"Who is it? Hullo! Good lord! it's her!"
As he spoke to himself a figure suddenly appeared in a shaft of moonlight which had found its way along an alley of pines--the figure of a woman. She was clad in white--in some long, flowing garment which trailed behind her as she went, and which must have seriously impeded her progress, especially in view of the fact that she seemed to be pressing forward at the top of her speed. The keen-eyed observer watched her as she went.
"What's she got on? It's a tea-gown or a dressing-gown or something of that. It's strange to me. I've never seen her in it before. So, after all, there is something in the tales those gowks have been telling, and she does walk the woods of nights. But she can't be asleep; she couldn't go at that rate, through country of this sort, if she were, and with all that drapery trailing out behind her. But asleep or not I'll tackle her and have it out with her once and for all."
Mr Day climbed over the stile with an agility which did credit to his years. As he reached the other side the woman in the distance either became conscious of his presence and his malevolent designs or fortune favoured her; because, coming to a part of the forest from which the moon was barred, she suddenly vanished from his vision like a figure in a shadow pantomime. When he gained the spot at which she had last been visible, there was still nothing of her to be seen, but he fancied that he caught a sound which suggested that, not very far away, someone was pressing forward among the trees.

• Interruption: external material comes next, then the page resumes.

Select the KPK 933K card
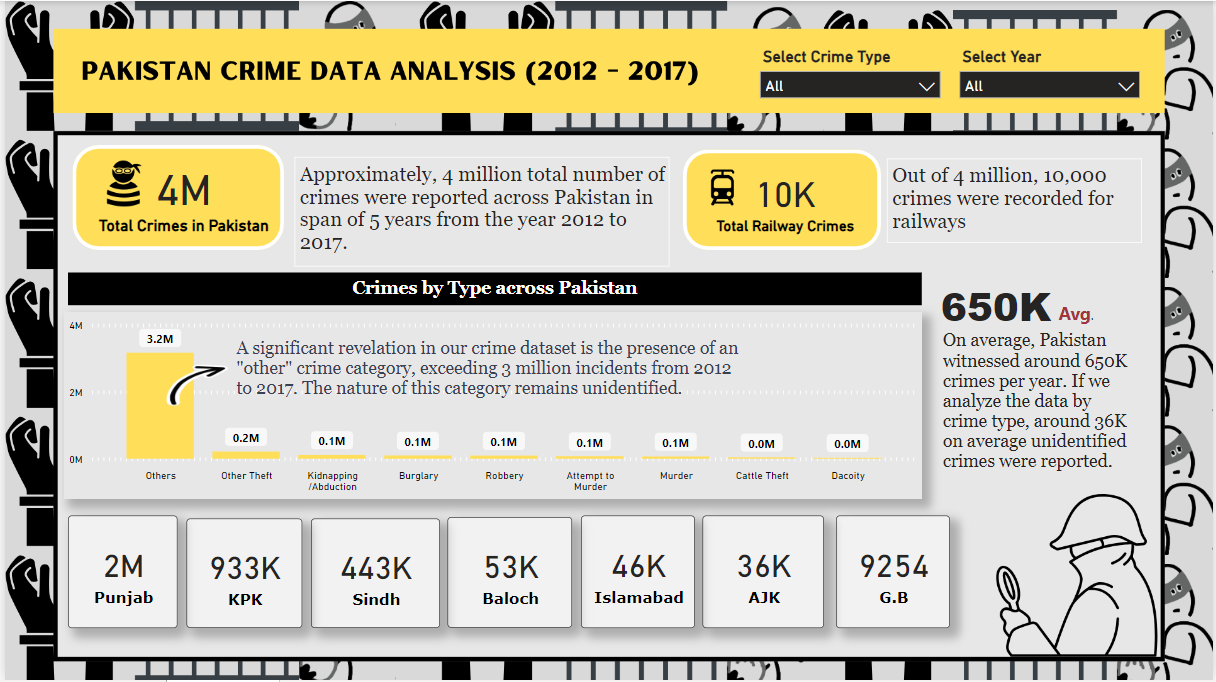244,573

"She did that very neatly. Don't talk to me about her being asleep. She both heard and saw me coming, so she's given me the slip. But she's not done it so completely as she perhaps thinks. I'll have her yet. I'll show her that I'm pretty nearly as good at trapesing through the woods at night as she is. I don't want to be hard on a woman, and I wouldn't be if it could be helped, but when it comes to be a question of Mr Morice or her, it'll have to be her, and that's all about it. I don't mean to let her go scot-free at his expense--not much, I don't, as I'll soon show her!"

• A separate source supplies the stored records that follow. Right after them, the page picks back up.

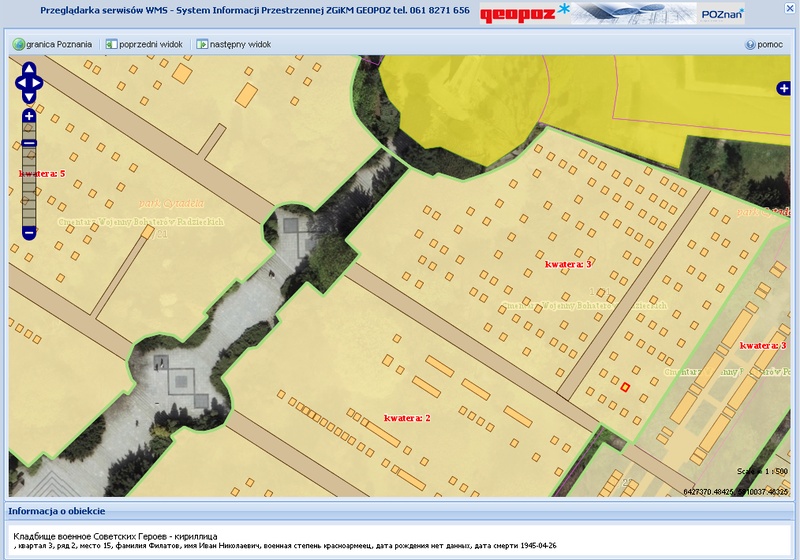Viewport: 800px width, 560px height.
Task: Click the 'kwatera: 5' map label
Action: [x=42, y=173]
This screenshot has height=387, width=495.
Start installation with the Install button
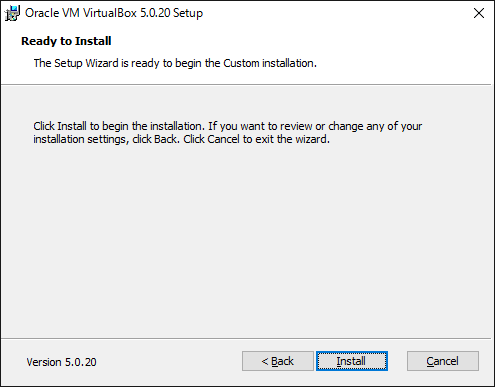(352, 361)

He plunged into the pitch blackness of the forest, towards where he fancied he had heard a sound in the distance.
CHAPTER XXXV
[IN THE LADY'S CHAMBER]
Miss Arnott was restless. She had to entertain her two self-invited guests--Mr Stacey and Mr Gilbert, and she was conscious that while she was entertaining them, each, in his own fashion, was examining her still. It was a curious dinner which they had together, their hostess feeling, rightly or wrongly, that the most dire significance was being read into the most commonplace remarks. If she smiled, she feared they might think her laughter forced; if she was grave, she was convinced that they were of opinion that it was because she had something frightful on her mind. Mr Stacey made occasional attempts to lighten the atmosphere, but, at the best of times, his touch was inclined to be a heavy one; then all his little outbursts of gaiety--or what he meant for gaiety--seemed to be weighted with lead. Mr Gilbert was frankly saturnine. He seemed determined to say as little as he possibly could, and to wing every word he did utter with a shaft of malice or of irony. Especially was he severe on Mr Stacey's spasmodic efforts at the promotion of geniality.
Miss Arnott arrived at two conclusions; one being that he didn't like her, and the other that she didn't like him. How correct she was in the first instance may be judged from some remarks which were exchanged when--after the old fashion--she had left them alone together to enjoy a cigarette over their cups of coffee, the truth being that she felt she must be relieved from the burden of their society for, at anyrate, some minutes.